В первый момент ему пришло в голову, что лучше всего было бы развестись с ней прямо в Карлсбаде, дать ей несколько тысяч отступного — и покончить со всей этой историей. Но ему было стыдно; к тому же он боялся, что развод повлечет за собой встречные обвинения и судебные иски, которые растянутся на годы.

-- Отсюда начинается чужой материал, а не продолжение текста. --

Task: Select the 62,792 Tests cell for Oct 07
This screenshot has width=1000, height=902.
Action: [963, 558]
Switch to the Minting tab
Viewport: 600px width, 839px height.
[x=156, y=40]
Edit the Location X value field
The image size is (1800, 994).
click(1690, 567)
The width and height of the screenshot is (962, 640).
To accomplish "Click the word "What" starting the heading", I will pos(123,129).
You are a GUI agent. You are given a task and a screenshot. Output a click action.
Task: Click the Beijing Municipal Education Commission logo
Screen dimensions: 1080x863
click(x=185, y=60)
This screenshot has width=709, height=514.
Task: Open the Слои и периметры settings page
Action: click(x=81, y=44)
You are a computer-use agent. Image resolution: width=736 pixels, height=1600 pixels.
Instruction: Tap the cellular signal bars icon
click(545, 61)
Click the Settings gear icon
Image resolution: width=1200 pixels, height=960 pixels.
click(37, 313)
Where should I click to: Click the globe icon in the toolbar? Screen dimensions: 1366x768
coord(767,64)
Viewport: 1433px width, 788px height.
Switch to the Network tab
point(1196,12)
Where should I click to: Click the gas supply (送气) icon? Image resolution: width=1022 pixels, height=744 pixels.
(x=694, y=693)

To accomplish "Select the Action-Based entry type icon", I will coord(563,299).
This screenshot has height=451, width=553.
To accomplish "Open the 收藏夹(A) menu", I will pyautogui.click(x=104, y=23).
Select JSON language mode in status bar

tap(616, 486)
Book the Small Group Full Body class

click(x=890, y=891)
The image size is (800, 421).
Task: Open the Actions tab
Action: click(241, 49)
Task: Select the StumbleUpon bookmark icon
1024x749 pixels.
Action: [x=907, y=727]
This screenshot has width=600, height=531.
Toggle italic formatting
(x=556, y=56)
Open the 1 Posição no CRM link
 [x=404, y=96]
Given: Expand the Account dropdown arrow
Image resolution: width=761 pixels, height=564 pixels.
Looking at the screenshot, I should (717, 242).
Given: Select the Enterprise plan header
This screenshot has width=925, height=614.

Копл вызывал у него слепую ярость, хотя в глубине души старик понимал, что тот ни в чем не виноват. За шестьдесят с лишним лет, что реб Мешулам жил своим умом, он еще ни разу не совершал подобной глупости. Разве он не продумывал каждый свой шаг? Он всегда устраивал свои дела таким образом, что дураком оказывался не он, а кто-то другой. Пусть горячие головы торопятся, бьются головой в стену, доводят себя до нищеты, болезней, позора и даже смерти. Но ведь теперь он сам, Мешулам Мускат, совершил непростительную ошибку! Какую пользу мог принести ему этот брак? Над ним будут смеяться его собственные дети. Не говоря уж о том, что он связал себя финансовыми обязательствами; не может ведь он нарушить слово, которое дал! Нет, он не из тех людей, которые не выполняют обещанного. В этом его не могут обвинить даже самые злейшие враги.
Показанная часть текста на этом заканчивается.